Note: The talk was delivered in German. The transcript below is an English translation. Transcribed and summarized using AI.
Thanks to TDWI for hosting the Roundtable Münster and Bodo Hüsemann for being the host at x1F.
Q&A
Selected questions from the audience during the talk.
Q: Can I use the same dataset in different granularities —e.g., aggregated vs. raw? How do I handle variants?
Conceptually, those are different data contracts. Each variant —different granularity, different format —gets its own contract. You can link them or tag them as related, but logically they are separate interfaces with separate guarantees.
Q: Can I use data contracts for operational data exchange between microservices, not just analytical data?
Yes, define the non-functional guarantees —availability, latency, support hours —in the contract. Then the consumer can decide whether those guarantees are sufficient for their operational use case. A web shop would never depend on a system with 99.8% availability without adding an anti-corruption layer or asynchronous decoupling.

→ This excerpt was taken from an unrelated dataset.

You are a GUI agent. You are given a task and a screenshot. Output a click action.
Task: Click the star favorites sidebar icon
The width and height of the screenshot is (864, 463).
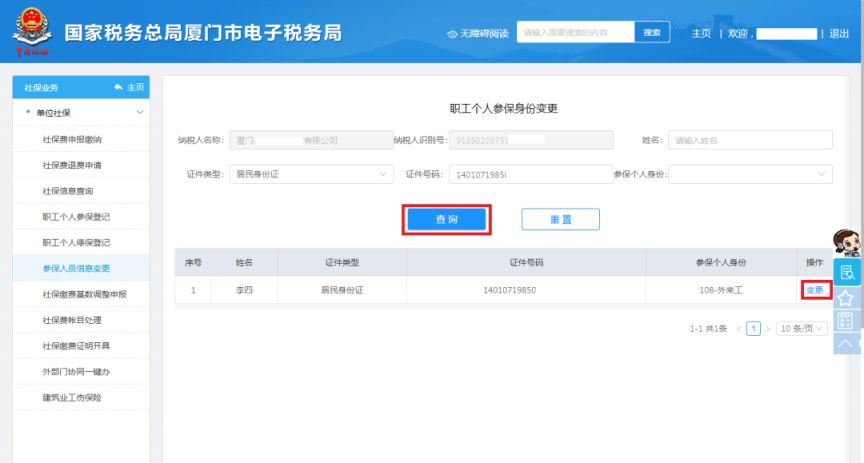[846, 297]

Q: How do you formalize terms of use for AI agents? Natural language seems too vague for automated enforcement.
Our approach is to keep terms of use in natural language and have a specialized agent interpret them against the query and the prompt. An AI system can evaluate whether "this data may not be used for marketing purposes" applies to a given query. The governance layer —the MCP server implementation —enforces global policies, quotas, and security checks before letting SQL through to the data platform.
Q: When defining quality requirements, how often do you discover that you need to capture additional information in the schema?
Quite often. When you discuss data models with domain experts, things surface that were hidden. Classic example: status fields where you thought there were only three or four states, but suddenly there is a "partially delivered" state, or error states that break all your assumptions. Status fields and consent filters are particularly tricky. That is exactly why the workshop process is so valuable —it forces these discoveries.